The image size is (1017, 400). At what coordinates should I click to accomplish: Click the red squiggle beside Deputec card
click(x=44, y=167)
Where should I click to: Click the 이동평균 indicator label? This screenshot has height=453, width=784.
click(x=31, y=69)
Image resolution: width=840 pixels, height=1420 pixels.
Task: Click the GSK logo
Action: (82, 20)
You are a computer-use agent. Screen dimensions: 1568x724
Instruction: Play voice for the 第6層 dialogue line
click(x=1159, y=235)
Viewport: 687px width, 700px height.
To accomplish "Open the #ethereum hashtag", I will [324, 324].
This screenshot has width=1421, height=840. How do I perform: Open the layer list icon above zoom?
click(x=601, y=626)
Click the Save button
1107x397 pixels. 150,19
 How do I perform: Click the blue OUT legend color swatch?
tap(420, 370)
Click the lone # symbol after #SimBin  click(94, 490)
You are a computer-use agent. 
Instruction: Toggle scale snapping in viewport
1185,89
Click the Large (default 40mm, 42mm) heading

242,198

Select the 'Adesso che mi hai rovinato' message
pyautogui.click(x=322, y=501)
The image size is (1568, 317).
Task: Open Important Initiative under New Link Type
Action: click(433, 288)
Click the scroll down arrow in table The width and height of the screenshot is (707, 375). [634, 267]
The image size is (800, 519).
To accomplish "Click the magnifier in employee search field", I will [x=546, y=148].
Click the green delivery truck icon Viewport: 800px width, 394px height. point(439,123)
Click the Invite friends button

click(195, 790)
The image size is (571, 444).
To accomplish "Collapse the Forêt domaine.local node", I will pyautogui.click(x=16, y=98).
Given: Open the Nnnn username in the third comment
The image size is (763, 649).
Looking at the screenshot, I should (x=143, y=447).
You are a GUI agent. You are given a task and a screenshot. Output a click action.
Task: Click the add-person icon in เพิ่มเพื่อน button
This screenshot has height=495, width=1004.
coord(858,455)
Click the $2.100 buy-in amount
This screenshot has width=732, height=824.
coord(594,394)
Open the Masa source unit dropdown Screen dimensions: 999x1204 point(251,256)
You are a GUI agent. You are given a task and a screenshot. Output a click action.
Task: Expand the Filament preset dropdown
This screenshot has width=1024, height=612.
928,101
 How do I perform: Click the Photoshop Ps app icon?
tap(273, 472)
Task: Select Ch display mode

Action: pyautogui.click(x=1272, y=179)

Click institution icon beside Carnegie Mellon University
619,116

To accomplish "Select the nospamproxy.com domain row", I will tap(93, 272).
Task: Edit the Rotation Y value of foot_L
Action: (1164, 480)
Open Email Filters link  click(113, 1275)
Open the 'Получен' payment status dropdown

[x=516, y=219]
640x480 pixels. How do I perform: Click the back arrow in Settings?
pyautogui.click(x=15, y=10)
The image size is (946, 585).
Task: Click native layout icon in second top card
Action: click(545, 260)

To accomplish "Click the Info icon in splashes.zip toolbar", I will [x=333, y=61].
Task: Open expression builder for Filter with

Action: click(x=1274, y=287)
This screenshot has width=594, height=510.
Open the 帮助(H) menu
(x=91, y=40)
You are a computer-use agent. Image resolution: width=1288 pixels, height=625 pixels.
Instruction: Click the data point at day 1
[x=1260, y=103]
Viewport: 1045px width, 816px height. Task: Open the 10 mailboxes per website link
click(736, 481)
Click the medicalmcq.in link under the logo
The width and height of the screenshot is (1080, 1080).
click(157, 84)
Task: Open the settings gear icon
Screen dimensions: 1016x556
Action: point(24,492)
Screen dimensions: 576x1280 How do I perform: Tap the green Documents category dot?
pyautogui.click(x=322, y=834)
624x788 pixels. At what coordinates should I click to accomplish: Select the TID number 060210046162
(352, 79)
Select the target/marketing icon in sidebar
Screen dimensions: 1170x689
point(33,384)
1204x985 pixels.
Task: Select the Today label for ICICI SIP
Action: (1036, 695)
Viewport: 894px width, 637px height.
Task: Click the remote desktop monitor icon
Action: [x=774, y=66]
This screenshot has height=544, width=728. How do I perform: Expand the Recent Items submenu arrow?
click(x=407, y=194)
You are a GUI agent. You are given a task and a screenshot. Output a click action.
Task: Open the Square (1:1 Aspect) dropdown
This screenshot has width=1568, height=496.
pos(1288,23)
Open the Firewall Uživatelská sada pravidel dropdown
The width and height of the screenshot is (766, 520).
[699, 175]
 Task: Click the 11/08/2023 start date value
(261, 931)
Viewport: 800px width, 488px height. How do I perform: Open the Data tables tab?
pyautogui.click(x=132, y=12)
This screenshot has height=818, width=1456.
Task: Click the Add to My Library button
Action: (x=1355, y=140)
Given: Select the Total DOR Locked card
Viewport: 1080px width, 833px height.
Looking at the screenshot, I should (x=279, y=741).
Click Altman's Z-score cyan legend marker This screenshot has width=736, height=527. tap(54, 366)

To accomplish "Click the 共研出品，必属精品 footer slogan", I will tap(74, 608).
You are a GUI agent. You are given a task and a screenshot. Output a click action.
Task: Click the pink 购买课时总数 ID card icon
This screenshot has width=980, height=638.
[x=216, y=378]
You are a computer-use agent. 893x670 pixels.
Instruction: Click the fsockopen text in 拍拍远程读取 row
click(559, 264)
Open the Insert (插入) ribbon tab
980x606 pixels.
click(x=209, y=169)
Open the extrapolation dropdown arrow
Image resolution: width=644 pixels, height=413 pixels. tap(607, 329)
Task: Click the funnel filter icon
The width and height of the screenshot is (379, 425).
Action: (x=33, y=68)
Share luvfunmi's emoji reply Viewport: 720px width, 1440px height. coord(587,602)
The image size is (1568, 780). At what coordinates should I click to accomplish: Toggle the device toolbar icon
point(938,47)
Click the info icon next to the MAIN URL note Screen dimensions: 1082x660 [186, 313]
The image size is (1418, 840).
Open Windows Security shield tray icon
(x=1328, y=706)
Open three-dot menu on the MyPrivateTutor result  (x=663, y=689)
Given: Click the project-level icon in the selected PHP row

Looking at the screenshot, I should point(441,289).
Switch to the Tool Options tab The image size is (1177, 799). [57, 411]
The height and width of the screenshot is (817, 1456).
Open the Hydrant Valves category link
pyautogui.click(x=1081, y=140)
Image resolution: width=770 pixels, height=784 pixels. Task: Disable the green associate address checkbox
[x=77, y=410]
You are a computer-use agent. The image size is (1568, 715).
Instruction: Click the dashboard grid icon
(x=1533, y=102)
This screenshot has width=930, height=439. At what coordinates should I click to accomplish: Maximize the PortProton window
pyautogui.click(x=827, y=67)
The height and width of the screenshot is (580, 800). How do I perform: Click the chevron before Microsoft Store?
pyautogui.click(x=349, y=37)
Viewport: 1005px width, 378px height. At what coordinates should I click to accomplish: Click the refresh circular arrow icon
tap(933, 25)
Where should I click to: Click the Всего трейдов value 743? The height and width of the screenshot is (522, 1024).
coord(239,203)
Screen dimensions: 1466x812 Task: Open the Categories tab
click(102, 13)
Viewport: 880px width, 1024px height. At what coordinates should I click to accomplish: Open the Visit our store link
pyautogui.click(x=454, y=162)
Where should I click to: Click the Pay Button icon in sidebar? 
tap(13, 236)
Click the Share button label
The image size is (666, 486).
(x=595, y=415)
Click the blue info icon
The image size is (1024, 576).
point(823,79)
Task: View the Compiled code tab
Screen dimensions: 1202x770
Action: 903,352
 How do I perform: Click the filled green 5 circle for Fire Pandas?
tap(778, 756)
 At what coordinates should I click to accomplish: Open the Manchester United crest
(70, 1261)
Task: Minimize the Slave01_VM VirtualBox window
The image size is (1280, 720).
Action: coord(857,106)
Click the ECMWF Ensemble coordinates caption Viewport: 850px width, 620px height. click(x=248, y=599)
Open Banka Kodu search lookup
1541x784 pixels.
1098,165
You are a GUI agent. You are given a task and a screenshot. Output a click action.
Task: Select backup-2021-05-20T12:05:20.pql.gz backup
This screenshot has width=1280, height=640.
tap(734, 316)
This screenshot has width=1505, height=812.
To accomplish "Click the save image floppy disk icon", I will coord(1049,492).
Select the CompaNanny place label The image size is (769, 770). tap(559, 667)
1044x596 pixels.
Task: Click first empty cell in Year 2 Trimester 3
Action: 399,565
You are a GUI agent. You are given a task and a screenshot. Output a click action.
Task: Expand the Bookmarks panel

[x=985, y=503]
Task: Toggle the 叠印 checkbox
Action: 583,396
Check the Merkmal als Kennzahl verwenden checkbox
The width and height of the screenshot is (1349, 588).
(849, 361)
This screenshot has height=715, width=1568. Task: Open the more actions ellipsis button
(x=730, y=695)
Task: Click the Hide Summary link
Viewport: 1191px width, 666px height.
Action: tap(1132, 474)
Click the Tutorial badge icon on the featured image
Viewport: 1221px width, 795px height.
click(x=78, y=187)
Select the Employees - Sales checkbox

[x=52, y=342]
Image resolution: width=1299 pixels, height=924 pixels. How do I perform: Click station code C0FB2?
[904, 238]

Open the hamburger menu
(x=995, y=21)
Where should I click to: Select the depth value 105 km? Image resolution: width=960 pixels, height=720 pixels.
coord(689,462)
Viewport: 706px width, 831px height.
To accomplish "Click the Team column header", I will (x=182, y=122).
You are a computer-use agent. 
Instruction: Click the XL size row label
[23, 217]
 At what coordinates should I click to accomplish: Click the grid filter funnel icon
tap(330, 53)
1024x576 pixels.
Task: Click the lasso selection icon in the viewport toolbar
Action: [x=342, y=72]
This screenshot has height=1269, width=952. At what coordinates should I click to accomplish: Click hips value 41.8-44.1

* * * * * * *

* _Exercise_: Within the records, filter for lines that contain the word "computer" and show each one.

* _Answer below_:
You are a computer-use agent. Screen dimensions: 1568x724
You are a computer-use agent. 
You are a computer-use agent. Image resolution: width=1288 pixels, height=625 pixels.
You are a computer-use agent. 893x670 pixels.
You are a computer-use agent. The image size is (1568, 715).
You are a computer-use agent. 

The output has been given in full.